Following the river’s course from Ben Lui in the west to Dundee in the east, Helen explores the Tay’s magical landscapes, encounters its rare and beautiful wildlife and traces the epic lifecycle of its iconic Salmon population across four spectacular seasons. Spring’s mountain glens reveal hardy lifeforms, honed for life in rushing water, from the Dipper, the world’s only swimming songbird, to a mayfly nymph that mimics the shape of a racing car’s aerofoil to withstand fast-flowing streams.
Helen continues her travels with a visit to the remote Tay tributary, whose riverbed rocks led to an 18th-century man of science, James Hutton, becoming the first person to fully grasp the Earth’s true age, sparking the ‘heretical’ concept of deep time. As spring moves into summer, Helen studies a newly introduced wild Beaver colony to see how this controversial returnee is transforming the Tay’s landscape. She also takes a fascinating look at the microscopic life that fills the sun-drenched waters in a lab where these tiny green algae are helping to answer one of life’s great questions: how multicellular bodies like ours first evolved.

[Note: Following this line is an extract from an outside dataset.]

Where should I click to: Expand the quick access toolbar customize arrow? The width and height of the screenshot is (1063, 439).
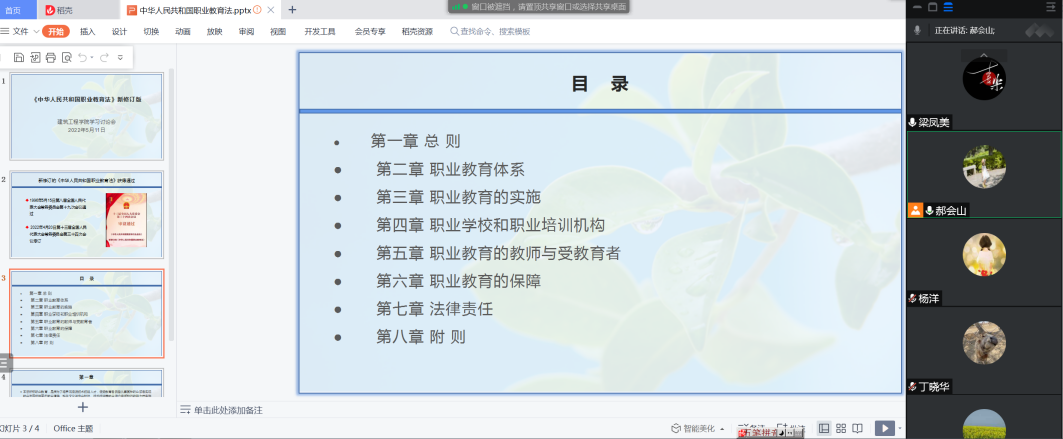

Autumn’s cooling air creates darker, richer waters as the Tay’s riverside trees shed millions of leaves. This huge influx of nutrients threatens to upset the delicate balance of the river’s ecosystem. But Helen meets an unlikely saviour: the unassuming freshwater pearl mussel. As winter starts to grip, Helen’s journey reaches Perth, the point where the river begins to mingle with the sea. In the brackish water downstream lies the UK’s largest reed bed, a sanctuary for one of our rarest birds, the bearded tit, a wonderful example of man and nature working together to support each other. As the river finally becomes the North Sea beyond Dundee, Helen reflects on the extraordinary legacy of local polymath D’Arcy Thompson, whose insights a century ago revealed how simple mathematical rules can explain the complex beauty of the natural world.

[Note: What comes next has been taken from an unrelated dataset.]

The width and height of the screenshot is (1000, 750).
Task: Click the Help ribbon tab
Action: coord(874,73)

Interwoven with Helen’s journey downstream is the story of the Tay’s most iconic species: Atlantic salmon. The majestic king of Fish has suffered a rapid decline in recent decades. Helen will meet the river guardians striving to save these wonderful creatures, and the scientists using new technology to solve the mystery of why they are disappearing. More than just the Tay’s stunning natural and geographical highlights, Helen also seeks to understand how rivers enter our imaginations. The story of the Tay interweaves history and nature, human endeavour and misadventure, and ultimately captures how the fine balance of our complex lives is reflected in its constant winding silver thread.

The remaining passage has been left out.